First, I’ve got to say I LOVE the print and cut feature in the software. chefs kiss this is making my sublimation life a million times better even despite the other issues I have (acrylic sheets warping when sublimating mostly). So whichever dev added this, I unabashedly love you.
Buuuut, I’ve got this one odd issue and I don’t know why the software is doing this or how to fix it.
I have a 13x19 sheet with my targets (I added extra targets in the off chance I needed to cut the size of the sheet down but didn’t end up using the center targets). It cuts literally perfectly on nearly all of them…except 5 random ones. It decided to make theses weird size and location adjustments.
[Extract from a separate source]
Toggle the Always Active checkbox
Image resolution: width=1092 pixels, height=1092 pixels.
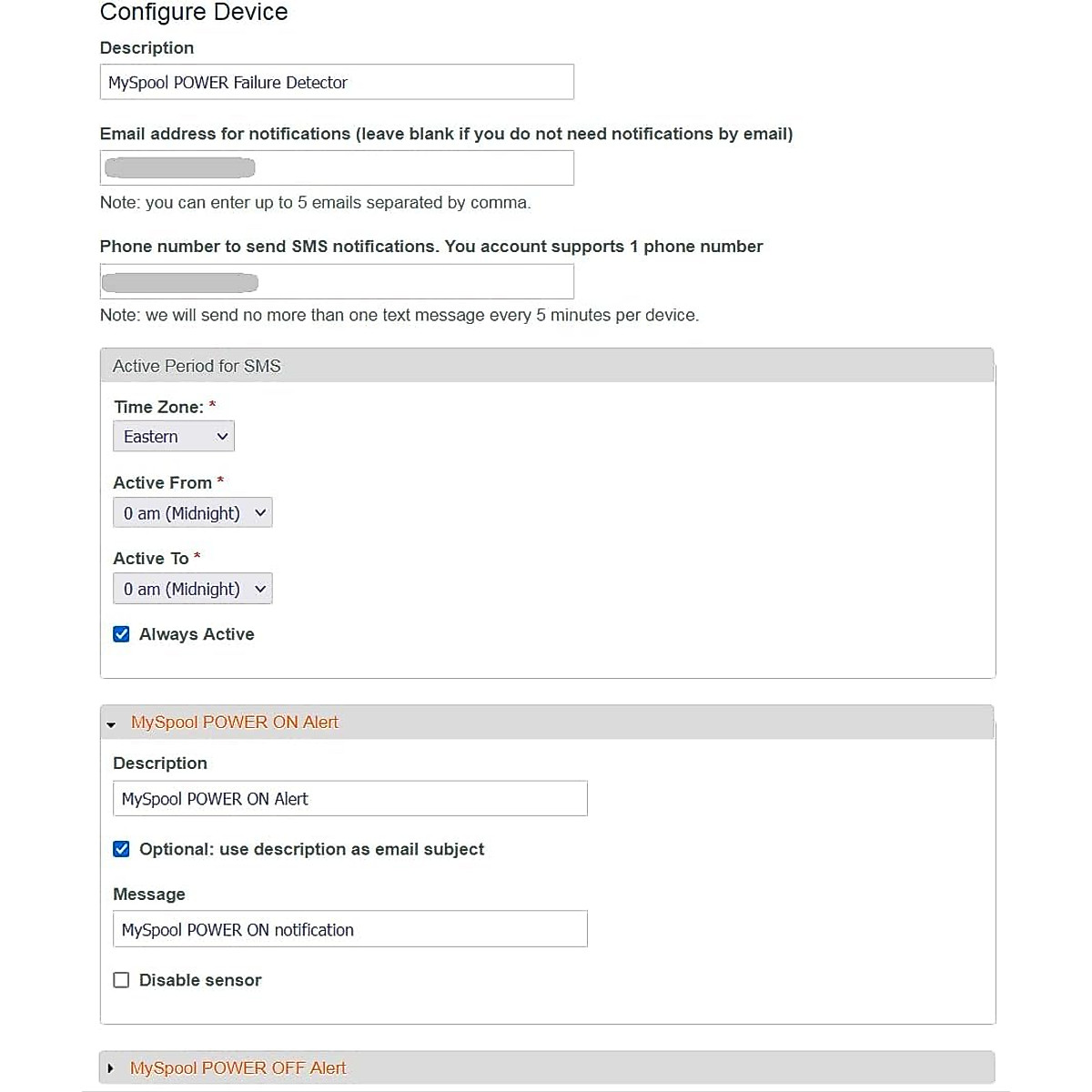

And it’s not even all in the same row or column. I added a photo with the ones circled that cut way off path.
Could I get some suggestions on why this is happening and how to correct it?
For what it’s worth I did see your post but didn’t have a good hypothesis for what was happening. Normally I would assume this is a missing steps type of problem but the fact that it seems to self-correct with some of the other targets would imply otherwise. Unless the laser path happens to follow all the bad cuts in sequential order.
Absolutely happy to share if it helps. I ran another cut tonight on a new sheet of sublimation prints and it messed up again but totally different ones this time. And again just 5 were messed up in random spots. It would be good, then mess one up, then be good again for a few cuts, then mess one up, etc etc. I don’t see any random artifacts that should be causing anything to be off but that doesn’t mean I’m not missing something super simple.
Can you upload the actual .lbrn file that you used to cut (rather than the SVG file)? I’m paticularly curious about the cut path to see the order in which things are being cut.
Are you seeing the same errors in the image on your controller’s display? When Ruida controllers get full they can sometimes create weird results like this. Clearing files off the controller could fix what you’re seeing, if that’s the case.